▶ **Aim of the task**:
Wherever the string "will" appears in the records, return the line that holds it.

▶ **Source material**:
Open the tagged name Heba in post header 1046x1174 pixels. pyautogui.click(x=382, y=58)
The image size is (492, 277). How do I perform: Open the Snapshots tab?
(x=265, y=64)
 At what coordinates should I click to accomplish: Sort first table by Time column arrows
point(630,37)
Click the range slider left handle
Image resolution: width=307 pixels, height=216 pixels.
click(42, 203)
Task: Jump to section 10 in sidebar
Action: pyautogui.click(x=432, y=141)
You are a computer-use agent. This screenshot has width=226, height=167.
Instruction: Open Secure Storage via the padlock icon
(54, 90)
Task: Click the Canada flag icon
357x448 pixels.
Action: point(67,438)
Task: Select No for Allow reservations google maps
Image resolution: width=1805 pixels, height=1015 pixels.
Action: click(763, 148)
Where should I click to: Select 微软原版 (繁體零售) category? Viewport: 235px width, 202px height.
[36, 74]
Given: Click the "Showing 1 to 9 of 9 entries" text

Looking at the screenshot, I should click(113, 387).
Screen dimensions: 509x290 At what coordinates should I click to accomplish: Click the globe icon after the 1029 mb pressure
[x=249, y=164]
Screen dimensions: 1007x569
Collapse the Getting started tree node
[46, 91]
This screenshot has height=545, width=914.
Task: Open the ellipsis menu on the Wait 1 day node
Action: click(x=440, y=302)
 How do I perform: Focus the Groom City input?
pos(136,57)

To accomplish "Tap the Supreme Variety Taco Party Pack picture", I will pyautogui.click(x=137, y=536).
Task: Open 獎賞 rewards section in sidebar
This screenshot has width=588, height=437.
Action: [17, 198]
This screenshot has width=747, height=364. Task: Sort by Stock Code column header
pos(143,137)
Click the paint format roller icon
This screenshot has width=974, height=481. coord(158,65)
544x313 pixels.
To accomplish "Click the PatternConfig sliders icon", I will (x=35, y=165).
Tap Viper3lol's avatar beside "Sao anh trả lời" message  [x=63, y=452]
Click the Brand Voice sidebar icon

▶ **Written solution**:
To accomplish "Tap the Supreme Variety Taco Party Pack picture", I will pyautogui.click(x=137, y=536).
To accomplish "Click the PatternConfig sliders icon", I will (x=35, y=165).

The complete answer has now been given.